Unemployment damages people. Of the many traumatic consequences of unemployment is suicide risk. “Modelling from the University of Sydney’s Brain and Mind Centre has forecast the financial and psychological toll could result in an extra 750 to 1,500 suicides a year, with fears Indigenous and multicultural communities are among those at greatest risk.”

Climate action. Less hours of work could reduce greenhouse gas emissions. The increased availability of employment across industries would enable workers in emissions intense industries to find incomes elsewhere.

Free time is freedom.

Let’s get radical — while so many people care.

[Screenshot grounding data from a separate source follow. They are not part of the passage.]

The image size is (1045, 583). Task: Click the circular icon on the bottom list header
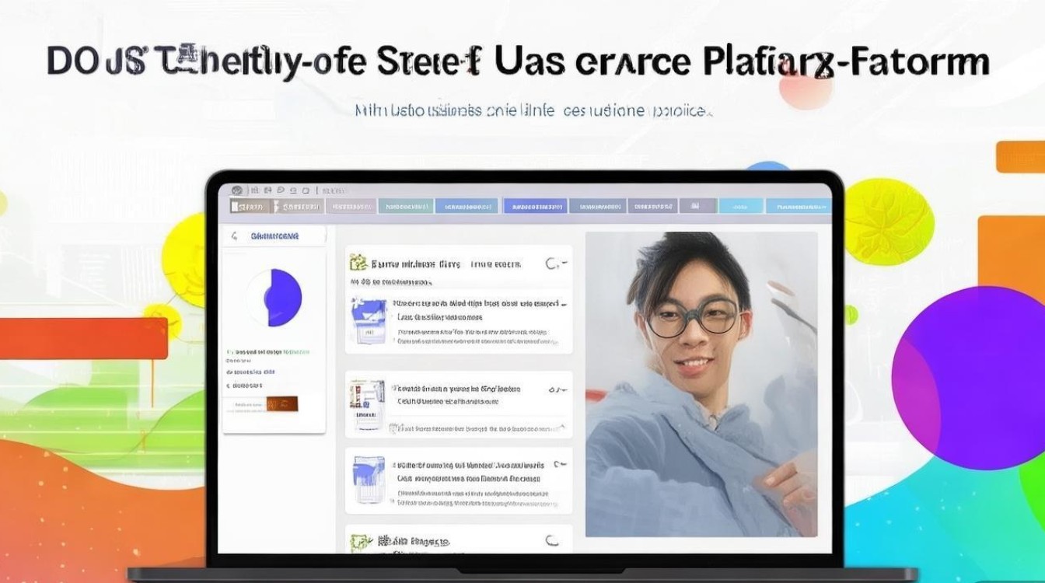[x=552, y=541]
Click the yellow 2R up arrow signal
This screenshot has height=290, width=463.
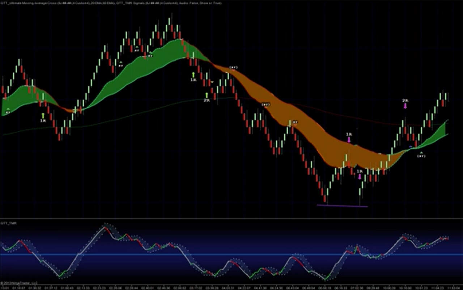click(x=207, y=95)
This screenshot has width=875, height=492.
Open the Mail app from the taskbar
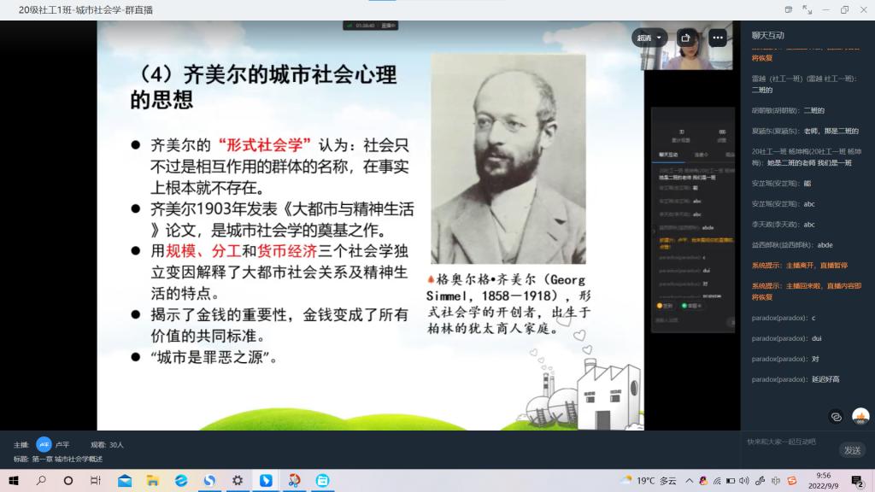[125, 481]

Previously unthinkable policies have been adopted in response to Covid-19, including the (temporary) doubling of unemployment benefits. Sudden change is possible. Gradual change might never happen.

• Abridged from here


Workforce statistics

The workforce in Australia is nearly 14 million people out of a population of 25.6 million.
Unemployment around 5-6% has become normalised over the last 25 years, even called full-employment, or the “natural rate” of unemployment, supposedly the rate that would not accelerate inflation.
Covid-19 lockdown: More than 1.4 million workers suddenly and unexpectedly found themselves faced with the ignominy and distress of unemployment.
30 April 2020: About 1 million people on Job Seeker [unemployment dole].
Unemployment is expected to be between 10-15% of the workforce (of nearly 14 million people) for at least the rest of 2020.
As of October 2019, the Australian Unemployed Workers’ Union reported three million people looking for work in Australia.
As of April 2020, Roy Morgan Research reported over 2 million people needing work, or more work, before the lockdown, and 3.92 million at the end of March.
Less than half of employed Australians have permanent, full-time employment with leave entitlements.
If the 6.5 million full-time jobs based on a standard 38 hour week (most recent Australian Bureau of Statistics data on hours of work, May 2018) before the pandemic, were cut to 32 hours, and the time made up with more full-time 32 hpw jobs, that would mean 1.2 million extra full-time jobs.